(TASK ITEM) Every line below between the line holding "Where should I click to: Click the refresh" and the line holding "Task: Open Mas Nie's black and white avatar", inclusive, should be repeated exactly, and all other lines omitted.

Saved data entries:
================================
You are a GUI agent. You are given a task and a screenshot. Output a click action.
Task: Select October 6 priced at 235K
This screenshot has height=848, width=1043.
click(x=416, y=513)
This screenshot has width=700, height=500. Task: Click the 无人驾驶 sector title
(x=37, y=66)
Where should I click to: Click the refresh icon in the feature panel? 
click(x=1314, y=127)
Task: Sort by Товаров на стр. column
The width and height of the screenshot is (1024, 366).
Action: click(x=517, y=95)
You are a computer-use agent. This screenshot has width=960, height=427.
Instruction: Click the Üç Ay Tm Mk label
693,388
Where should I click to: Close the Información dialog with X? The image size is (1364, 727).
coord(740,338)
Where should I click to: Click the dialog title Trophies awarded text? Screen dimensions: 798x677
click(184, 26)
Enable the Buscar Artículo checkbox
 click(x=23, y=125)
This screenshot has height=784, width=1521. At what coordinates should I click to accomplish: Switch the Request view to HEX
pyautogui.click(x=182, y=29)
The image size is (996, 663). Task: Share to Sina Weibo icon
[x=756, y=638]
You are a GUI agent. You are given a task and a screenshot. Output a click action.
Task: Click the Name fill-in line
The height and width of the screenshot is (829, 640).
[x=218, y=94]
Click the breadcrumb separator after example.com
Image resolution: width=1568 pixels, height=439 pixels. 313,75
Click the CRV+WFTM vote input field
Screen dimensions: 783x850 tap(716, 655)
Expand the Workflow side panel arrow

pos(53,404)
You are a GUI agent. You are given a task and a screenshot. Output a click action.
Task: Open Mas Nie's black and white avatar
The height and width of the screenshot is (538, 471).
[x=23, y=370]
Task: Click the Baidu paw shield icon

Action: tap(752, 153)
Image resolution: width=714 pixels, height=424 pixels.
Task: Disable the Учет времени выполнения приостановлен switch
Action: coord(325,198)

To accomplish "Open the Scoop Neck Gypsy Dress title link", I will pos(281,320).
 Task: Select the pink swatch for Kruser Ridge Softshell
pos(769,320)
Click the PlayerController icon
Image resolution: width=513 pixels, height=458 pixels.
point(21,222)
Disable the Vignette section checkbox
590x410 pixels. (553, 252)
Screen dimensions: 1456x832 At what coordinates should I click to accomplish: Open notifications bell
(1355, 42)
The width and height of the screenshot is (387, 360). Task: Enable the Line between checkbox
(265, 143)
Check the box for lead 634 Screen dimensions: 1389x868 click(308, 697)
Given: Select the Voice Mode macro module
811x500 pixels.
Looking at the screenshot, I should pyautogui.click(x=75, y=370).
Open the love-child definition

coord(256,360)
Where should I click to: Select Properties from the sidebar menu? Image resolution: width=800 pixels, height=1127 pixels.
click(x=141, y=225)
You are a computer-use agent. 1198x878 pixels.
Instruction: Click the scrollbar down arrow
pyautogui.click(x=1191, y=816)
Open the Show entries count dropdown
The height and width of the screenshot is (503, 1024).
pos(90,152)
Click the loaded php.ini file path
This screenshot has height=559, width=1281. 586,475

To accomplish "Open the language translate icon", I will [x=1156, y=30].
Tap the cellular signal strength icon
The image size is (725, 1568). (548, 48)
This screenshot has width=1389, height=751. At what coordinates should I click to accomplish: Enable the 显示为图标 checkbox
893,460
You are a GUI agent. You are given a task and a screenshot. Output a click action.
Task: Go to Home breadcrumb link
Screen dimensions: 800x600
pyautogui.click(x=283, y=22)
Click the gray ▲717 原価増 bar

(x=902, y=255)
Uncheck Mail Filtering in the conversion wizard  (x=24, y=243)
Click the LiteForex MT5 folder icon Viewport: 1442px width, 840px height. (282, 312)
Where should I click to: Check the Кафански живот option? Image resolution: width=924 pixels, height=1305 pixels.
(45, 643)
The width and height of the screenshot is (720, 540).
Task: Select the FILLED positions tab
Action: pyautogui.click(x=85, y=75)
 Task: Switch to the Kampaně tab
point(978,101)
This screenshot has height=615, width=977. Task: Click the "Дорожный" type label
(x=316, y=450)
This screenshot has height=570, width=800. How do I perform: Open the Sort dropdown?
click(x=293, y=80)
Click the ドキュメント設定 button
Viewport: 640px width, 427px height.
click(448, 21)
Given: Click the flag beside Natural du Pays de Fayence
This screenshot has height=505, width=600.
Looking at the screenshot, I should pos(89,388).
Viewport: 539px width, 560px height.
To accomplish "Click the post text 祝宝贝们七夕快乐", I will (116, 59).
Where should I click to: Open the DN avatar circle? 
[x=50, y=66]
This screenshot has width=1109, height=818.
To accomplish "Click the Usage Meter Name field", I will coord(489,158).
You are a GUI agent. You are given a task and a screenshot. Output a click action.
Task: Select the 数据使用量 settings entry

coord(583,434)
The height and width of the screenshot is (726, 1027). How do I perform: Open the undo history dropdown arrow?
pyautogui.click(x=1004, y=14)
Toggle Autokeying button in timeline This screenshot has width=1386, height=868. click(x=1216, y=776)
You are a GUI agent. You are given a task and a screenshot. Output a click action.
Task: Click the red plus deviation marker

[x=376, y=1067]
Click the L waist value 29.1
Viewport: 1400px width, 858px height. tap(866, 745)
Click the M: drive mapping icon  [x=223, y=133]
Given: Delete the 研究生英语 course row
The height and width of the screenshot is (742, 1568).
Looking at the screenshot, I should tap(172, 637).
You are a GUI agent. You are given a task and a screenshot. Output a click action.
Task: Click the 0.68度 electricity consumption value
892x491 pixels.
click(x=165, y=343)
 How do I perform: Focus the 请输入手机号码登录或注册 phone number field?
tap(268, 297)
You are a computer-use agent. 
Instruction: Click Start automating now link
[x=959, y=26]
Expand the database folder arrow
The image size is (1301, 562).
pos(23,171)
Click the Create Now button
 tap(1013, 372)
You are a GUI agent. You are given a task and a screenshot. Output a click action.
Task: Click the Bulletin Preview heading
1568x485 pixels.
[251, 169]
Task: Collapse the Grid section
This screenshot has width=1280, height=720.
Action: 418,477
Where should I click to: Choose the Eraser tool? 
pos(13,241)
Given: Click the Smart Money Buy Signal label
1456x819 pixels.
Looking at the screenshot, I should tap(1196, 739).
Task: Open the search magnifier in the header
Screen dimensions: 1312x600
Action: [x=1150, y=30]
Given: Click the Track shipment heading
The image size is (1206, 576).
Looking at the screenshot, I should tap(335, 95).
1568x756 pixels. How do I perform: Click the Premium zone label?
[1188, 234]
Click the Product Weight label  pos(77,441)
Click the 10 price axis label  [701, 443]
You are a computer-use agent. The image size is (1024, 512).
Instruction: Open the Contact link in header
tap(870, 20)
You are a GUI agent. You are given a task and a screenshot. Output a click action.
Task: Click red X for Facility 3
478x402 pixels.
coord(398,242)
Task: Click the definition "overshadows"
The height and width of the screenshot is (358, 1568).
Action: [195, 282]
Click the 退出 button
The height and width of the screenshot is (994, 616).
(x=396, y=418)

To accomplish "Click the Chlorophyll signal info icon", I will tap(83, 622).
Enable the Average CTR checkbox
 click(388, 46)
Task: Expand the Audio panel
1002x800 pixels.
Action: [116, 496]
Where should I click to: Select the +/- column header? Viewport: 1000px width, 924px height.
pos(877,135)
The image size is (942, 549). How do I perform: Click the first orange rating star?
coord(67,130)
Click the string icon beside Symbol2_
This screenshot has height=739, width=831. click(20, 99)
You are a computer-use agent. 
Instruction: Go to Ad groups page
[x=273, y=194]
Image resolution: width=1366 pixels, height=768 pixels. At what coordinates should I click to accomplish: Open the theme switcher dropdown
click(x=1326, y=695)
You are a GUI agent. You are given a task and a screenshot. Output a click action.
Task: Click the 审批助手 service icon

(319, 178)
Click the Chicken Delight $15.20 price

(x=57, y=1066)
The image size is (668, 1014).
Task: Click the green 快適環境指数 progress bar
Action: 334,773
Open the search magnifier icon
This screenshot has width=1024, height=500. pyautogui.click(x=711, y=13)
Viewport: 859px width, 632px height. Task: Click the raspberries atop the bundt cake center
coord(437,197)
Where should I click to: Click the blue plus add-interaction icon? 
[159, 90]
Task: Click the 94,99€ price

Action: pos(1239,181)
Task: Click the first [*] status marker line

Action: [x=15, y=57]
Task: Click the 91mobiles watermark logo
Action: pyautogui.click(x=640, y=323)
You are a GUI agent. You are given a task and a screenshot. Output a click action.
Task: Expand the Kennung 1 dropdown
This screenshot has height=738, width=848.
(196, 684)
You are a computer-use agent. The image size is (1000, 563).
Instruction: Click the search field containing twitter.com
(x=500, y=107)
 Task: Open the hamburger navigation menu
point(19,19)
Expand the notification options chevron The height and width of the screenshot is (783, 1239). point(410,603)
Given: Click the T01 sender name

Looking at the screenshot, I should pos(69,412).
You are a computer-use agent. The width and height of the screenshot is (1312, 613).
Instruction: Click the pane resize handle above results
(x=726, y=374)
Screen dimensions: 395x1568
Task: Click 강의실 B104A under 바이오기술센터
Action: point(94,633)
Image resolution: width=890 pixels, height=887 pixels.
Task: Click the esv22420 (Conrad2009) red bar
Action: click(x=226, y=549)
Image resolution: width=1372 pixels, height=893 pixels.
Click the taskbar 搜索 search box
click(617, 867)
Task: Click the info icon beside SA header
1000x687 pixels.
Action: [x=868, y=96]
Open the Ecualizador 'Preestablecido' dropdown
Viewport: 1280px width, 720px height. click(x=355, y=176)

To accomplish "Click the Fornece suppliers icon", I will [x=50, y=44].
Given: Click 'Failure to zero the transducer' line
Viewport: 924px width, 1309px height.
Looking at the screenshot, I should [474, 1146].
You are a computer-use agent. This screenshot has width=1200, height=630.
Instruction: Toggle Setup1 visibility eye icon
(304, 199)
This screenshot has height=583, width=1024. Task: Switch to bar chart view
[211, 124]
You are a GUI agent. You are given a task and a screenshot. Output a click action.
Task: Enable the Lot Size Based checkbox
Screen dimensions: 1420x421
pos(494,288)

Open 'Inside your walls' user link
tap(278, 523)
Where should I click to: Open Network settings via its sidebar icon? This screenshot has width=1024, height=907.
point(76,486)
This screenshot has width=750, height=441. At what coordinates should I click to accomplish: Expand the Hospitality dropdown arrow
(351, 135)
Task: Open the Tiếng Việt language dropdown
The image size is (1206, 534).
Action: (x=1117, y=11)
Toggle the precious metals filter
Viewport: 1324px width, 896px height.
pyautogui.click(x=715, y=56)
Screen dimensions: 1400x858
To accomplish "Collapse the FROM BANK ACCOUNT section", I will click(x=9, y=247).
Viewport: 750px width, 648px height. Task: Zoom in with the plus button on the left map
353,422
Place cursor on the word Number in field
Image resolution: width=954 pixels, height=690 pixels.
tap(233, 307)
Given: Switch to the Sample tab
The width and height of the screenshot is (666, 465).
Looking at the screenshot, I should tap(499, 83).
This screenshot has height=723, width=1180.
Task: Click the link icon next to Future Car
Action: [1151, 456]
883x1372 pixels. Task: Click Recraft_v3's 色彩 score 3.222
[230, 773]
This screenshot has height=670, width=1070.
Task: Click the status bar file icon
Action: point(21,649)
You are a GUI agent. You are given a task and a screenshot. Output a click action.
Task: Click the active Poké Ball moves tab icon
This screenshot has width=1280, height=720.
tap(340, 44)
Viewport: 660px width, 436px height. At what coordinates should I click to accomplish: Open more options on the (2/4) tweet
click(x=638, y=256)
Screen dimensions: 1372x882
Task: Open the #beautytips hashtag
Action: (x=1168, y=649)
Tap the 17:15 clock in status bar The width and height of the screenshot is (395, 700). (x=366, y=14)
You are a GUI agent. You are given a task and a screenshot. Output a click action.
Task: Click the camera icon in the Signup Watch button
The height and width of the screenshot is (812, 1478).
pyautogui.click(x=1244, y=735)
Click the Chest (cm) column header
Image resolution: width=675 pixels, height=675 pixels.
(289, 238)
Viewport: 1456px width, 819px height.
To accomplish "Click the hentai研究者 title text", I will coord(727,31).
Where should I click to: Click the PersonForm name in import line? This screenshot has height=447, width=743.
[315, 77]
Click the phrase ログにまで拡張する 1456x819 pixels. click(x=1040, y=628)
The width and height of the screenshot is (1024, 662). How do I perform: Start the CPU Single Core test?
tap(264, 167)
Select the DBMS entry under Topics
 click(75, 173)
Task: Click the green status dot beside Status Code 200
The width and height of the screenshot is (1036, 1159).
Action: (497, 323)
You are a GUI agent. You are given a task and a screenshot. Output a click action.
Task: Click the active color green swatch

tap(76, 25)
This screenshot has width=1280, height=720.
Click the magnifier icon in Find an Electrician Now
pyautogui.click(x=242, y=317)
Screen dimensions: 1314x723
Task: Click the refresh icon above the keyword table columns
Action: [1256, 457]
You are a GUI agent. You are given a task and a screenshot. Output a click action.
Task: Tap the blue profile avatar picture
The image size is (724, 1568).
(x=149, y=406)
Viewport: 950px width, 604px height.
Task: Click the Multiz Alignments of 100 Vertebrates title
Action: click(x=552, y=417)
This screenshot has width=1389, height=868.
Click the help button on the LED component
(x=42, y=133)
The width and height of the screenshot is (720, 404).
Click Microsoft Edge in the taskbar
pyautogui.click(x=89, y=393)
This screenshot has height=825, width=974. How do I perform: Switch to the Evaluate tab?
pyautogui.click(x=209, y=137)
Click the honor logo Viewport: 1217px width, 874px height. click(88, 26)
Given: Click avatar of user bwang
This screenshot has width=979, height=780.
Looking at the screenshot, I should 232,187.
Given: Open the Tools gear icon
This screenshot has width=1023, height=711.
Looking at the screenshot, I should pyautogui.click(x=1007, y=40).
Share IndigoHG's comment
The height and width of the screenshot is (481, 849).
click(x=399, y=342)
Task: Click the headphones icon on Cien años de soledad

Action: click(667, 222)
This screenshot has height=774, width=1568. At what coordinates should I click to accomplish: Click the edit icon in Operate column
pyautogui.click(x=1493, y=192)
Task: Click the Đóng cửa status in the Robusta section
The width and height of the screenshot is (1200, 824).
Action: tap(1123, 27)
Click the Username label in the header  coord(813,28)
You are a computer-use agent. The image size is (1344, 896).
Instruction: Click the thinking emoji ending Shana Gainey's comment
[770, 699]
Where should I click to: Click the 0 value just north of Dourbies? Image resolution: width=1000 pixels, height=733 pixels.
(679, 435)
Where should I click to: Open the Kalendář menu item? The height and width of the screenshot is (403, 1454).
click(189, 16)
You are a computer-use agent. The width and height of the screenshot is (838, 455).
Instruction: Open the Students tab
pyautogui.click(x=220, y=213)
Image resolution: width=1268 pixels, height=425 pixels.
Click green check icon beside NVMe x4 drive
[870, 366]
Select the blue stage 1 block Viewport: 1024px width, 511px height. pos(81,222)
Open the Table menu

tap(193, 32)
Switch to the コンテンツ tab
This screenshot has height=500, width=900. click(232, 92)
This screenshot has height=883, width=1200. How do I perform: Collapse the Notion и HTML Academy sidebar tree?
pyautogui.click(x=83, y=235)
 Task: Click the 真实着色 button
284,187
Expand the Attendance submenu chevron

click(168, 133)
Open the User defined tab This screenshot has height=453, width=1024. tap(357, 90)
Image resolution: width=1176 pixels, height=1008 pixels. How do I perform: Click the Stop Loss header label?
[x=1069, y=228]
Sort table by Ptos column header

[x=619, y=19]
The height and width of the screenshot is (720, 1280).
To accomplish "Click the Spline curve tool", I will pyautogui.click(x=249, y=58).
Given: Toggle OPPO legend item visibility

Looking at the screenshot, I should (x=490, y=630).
================================
(SOLVED PROBLEM)
Where should I click to: Click the refresh icon in the feature panel? 
click(x=1314, y=127)
Task: Sort by Товаров на стр. column
The width and height of the screenshot is (1024, 366).
Action: click(x=517, y=95)
You are a computer-use agent. This screenshot has width=960, height=427.
Instruction: Click the Üç Ay Tm Mk label
693,388
Where should I click to: Close the Información dialog with X? The image size is (1364, 727).
coord(740,338)
Where should I click to: Click the dialog title Trophies awarded text? Screen dimensions: 798x677
click(184, 26)
Enable the Buscar Artículo checkbox
 click(x=23, y=125)
This screenshot has height=784, width=1521. At what coordinates should I click to accomplish: Switch the Request view to HEX
pyautogui.click(x=182, y=29)
The image size is (996, 663). Task: Share to Sina Weibo icon
[x=756, y=638]
You are a GUI agent. You are given a task and a screenshot. Output a click action.
Task: Click the Name fill-in line
The height and width of the screenshot is (829, 640).
[x=218, y=94]
Click the breadcrumb separator after example.com
Image resolution: width=1568 pixels, height=439 pixels. 313,75
Click the CRV+WFTM vote input field
Screen dimensions: 783x850 tap(716, 655)
Expand the Workflow side panel arrow

pos(53,404)
You are a GUI agent. You are given a task and a screenshot. Output a click action.
Task: Open Mas Nie's black and white avatar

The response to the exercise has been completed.